Dataset entries
########################################
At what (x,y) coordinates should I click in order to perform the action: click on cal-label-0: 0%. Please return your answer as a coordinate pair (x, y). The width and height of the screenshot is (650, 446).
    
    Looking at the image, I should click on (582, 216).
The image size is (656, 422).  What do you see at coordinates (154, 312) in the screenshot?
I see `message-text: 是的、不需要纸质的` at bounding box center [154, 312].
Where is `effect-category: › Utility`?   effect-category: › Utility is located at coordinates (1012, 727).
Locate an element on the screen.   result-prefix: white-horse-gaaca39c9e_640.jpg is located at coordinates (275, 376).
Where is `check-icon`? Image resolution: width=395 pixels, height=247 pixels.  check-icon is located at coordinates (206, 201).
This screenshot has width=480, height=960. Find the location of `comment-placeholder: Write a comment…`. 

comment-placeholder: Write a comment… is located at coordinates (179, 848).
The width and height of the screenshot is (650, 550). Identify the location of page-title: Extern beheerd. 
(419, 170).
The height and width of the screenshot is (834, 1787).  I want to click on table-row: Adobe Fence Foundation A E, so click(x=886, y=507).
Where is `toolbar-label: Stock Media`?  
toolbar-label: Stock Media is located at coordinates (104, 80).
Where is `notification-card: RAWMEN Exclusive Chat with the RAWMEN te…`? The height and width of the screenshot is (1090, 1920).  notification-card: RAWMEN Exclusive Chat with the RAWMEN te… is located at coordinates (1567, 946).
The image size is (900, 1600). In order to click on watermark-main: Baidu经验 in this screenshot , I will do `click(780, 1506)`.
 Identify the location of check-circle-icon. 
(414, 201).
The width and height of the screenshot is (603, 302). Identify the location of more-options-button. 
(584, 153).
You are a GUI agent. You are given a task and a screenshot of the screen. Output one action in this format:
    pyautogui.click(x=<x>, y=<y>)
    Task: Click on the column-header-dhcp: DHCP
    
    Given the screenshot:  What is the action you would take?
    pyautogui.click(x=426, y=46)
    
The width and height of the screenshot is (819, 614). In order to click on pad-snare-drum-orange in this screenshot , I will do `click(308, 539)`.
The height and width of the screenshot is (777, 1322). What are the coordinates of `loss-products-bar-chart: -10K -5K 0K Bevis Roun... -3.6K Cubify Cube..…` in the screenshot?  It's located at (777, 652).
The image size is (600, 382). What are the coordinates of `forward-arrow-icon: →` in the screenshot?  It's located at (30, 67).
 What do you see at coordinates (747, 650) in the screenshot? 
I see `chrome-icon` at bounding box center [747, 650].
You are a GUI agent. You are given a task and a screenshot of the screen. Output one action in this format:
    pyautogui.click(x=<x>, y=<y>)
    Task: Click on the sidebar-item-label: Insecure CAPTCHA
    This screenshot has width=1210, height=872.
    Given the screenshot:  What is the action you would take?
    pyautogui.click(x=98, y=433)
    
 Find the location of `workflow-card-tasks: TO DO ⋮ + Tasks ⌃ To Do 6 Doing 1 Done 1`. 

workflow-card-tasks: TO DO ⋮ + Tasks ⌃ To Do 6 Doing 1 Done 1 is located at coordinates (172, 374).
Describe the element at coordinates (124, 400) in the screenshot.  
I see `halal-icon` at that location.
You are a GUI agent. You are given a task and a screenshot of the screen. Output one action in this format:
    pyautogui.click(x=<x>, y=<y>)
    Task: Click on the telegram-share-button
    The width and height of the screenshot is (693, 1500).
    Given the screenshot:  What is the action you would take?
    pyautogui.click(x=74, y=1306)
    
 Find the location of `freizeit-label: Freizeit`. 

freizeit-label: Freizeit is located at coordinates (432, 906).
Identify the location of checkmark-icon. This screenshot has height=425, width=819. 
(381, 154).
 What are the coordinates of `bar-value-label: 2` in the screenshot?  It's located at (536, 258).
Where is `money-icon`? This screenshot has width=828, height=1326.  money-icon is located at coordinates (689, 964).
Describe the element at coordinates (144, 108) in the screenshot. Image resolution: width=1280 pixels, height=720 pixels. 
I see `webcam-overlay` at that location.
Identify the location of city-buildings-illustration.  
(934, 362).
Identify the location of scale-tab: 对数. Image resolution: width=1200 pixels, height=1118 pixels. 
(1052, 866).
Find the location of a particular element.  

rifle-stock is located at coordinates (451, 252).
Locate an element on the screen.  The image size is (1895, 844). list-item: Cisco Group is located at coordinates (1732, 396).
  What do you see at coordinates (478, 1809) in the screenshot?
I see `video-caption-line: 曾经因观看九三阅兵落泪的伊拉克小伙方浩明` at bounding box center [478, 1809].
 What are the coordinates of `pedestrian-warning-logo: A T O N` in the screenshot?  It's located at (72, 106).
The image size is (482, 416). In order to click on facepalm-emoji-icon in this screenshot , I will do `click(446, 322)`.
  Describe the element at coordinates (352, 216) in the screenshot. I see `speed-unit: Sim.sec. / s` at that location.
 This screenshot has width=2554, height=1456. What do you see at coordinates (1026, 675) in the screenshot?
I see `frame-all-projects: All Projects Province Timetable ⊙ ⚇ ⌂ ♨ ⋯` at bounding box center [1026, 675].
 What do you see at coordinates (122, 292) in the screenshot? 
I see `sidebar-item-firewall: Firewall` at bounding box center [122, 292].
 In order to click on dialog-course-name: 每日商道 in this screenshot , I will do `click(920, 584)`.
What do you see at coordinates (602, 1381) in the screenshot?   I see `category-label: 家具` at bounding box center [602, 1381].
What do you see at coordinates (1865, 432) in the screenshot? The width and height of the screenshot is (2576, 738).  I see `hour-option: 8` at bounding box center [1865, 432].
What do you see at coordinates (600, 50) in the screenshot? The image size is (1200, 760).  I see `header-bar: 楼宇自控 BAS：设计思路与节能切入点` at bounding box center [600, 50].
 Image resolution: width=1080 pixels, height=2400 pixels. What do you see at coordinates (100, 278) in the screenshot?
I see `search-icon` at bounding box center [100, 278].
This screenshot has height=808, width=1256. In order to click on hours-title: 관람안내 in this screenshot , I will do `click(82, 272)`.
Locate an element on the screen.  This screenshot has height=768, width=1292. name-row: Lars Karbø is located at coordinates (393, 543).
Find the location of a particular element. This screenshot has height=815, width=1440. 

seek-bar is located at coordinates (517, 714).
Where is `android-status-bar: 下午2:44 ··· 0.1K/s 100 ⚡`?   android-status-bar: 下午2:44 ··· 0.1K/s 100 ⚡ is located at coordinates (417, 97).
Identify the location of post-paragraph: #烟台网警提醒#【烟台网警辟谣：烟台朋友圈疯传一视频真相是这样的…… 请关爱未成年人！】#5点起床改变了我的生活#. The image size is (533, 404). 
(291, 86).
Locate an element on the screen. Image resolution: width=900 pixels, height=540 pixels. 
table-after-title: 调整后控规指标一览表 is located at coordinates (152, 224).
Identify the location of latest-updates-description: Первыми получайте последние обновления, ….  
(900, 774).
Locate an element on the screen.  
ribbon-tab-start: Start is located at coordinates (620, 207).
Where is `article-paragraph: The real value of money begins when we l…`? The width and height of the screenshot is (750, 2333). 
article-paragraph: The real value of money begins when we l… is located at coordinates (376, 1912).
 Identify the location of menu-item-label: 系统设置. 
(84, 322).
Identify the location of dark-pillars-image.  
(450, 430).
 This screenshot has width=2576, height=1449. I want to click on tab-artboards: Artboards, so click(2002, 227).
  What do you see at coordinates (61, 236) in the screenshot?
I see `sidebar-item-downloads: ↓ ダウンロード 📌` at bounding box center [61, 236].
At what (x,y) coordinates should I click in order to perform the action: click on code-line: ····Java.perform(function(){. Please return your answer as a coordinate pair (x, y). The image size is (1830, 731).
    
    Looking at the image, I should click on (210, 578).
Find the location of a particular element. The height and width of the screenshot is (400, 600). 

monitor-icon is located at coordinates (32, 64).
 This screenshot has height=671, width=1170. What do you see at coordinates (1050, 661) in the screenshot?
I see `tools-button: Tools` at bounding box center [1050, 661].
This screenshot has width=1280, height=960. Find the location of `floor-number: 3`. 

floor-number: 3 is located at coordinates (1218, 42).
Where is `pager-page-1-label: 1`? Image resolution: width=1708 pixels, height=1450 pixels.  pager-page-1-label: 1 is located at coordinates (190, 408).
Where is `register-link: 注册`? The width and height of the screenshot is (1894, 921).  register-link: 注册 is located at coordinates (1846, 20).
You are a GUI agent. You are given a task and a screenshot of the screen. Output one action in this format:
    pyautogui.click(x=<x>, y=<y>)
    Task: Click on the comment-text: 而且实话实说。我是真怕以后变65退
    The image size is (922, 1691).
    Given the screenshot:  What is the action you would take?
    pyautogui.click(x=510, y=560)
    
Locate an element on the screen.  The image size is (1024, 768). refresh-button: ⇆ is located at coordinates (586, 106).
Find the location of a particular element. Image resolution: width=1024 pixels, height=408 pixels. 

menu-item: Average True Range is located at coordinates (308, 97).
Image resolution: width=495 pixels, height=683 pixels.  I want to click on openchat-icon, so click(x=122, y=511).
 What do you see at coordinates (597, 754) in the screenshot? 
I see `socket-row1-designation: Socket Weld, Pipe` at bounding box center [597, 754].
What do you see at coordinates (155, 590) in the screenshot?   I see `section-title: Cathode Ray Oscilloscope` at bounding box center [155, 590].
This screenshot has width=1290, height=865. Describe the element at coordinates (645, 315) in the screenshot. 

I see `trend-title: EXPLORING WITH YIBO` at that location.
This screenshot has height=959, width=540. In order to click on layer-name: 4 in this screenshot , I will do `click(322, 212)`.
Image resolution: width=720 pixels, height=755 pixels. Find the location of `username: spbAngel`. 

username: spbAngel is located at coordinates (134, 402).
########################################
* Task objective *
Reproduce verbatim everything from the first of the rows down to the line containing "coordinates (206, 201).", including both of those lines.

* Result of the exercise *
At what (x,y) coordinates should I click in order to perform the action: click on cal-label-0: 0%. Please return your answer as a coordinate pair (x, y). The width and height of the screenshot is (650, 446).
    
    Looking at the image, I should click on (582, 216).
The image size is (656, 422).  What do you see at coordinates (154, 312) in the screenshot?
I see `message-text: 是的、不需要纸质的` at bounding box center [154, 312].
Where is `effect-category: › Utility`?   effect-category: › Utility is located at coordinates (1012, 727).
Locate an element on the screen.   result-prefix: white-horse-gaaca39c9e_640.jpg is located at coordinates (275, 376).
Where is `check-icon`? Image resolution: width=395 pixels, height=247 pixels.  check-icon is located at coordinates (206, 201).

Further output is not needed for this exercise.